## Extract to read
[start]
Valuation of intangibles is a genuinely difficult area. Start by considering the following fundamental points:

  • What is being paid for?
  • Is it likely that these things would be paid for at arm’s length?
  • How much would an independent pay?
  • How does the amount of the payment affect the level of profits enjoyed by each party?
  • Would the level of profits accruing in each party be seen between independents?
  • Is the company paying for something it has helped to create in the first place?


Consider a few examples of different types of intangibles and expenditure that may create an intangible that an independent would or would not be prepared to pay to use:

  1. A patent which will provide the exclusive right to exploit a particular process or invention for a set period, such as a revolutionary new drug with no competitors. During the period of patent protection the company can market the product in the knowledge that there may be no direct competitor in key markets. The company can both generate volume of sales and may be able to charge a high price.
  2. A large multinational with a number of retail stores in a number of countries sets up a subsidiary in the UK (where there was no presence previously), which then establishes retail stores across the country. The group sells a small range of its own products, but in the main sells branded goods. The parent charges the subsidiary a royalty for using the group name. At arm’s length a company is not going to pay for the use of a name that has no or very little recognition in the UK.
  3. A new bespoke computer system for a group helps streamline and rationalise business activities. While it might deliver tangible benefits to members of the group, the expenditure doesn’t necessarily create an intangible asset that an independent would pay a royalty for. A recharge of the costs of commissioning the system from the (independent) contractor would be more appropriate.
[end]
## Supplied data
[start]
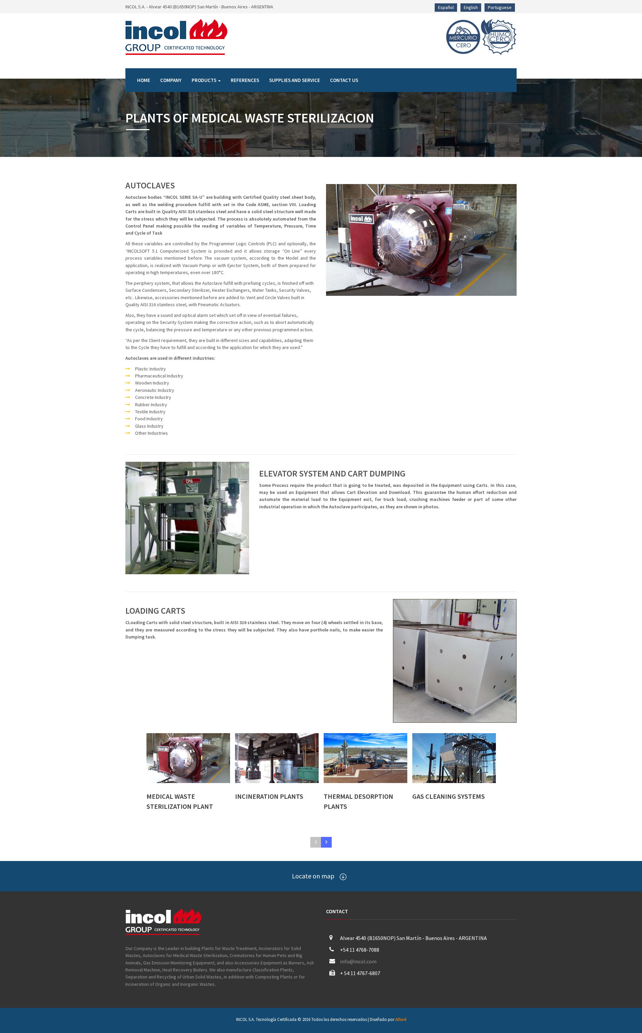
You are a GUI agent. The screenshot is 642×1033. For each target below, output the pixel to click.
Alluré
[end]
## Exercises
• a. Answer these questions using the passage on valuing intangibles.
(i) In the patent example, what two things can the company do during the period of patent protection?
(ii) In the retail example, what does the parent charge the subsidiary a royalty for?
(iii) For the bespoke computer system, what does the passage call more appropriate than a royalty?
• b. Extend the passage on valuing intangibles, picking up after its last sentence.

## Answers to the exercise
• a.
(i) It can generate volume of sales and may be able to charge a high price.
(ii) For using the group name.
(iii) A recharge of the costs of commissioning the system from the (independent) contractor.

• b.
  4. A company engages a firm of consultants to advise on establishing an overall theme and set of values by which the company and its employees will operate, both internally and with its customers. While this may have some indirect benefits it would be very difficult to try to identify or put a value on any intangibles created. Would a third party pay for any such intangibles?


There will be situations where although an intangible may be identified, it is very unlikely that anyone would want to pay for it. Alternatively, part of the group may own intangibles that are so key to the business that they would not be licensed or, if they were to be licensed out at arm’s length, the form of the license would be markedly different. As recognised by the OECD Guidelines (paragraph 6.10) the identification of an intangible is separate and distinct from the price for the use or transfer of that intangible.


Particular comparability factors for intangibles


As with any consideration of the transfer pricing of transactions between associated parties, a comparability analysis which identifies the economically significant circumstances and characteristics is essential when considering a transaction involving intangibles.


Factors which are likely to be particularly relevant with regard to intangibles transactions are detailed at paragraphs 6.116 et seq of the Guidelines and include:

  • exclusivity
  • the extent and duration of legal protection
  • the geographic scope
  • the useful life
  • the stage of development


of the rights granted or transferred, plus:

  • rights to future enhancements, revisions and updates of the intangibles in question
  • the (reasonable) anticipated future benefits to be derived from use of the rights in question.


What is the value of the business name?


Charges for the use of a business name may sometimes be seen. Guidance on this issue is provided at paragraphs 6.81 to 6.85 of the Guidelines.


The questions to be asked in considering determining whether a payment would be made at arm’s length and the amount that would be paid are:

  1. which group member(s) owns and controls the trade mark, trade name and associated intangibles such as goodwill or reputation
  2. the extent of any financial benefit to other group members deriving from use of those intangibles.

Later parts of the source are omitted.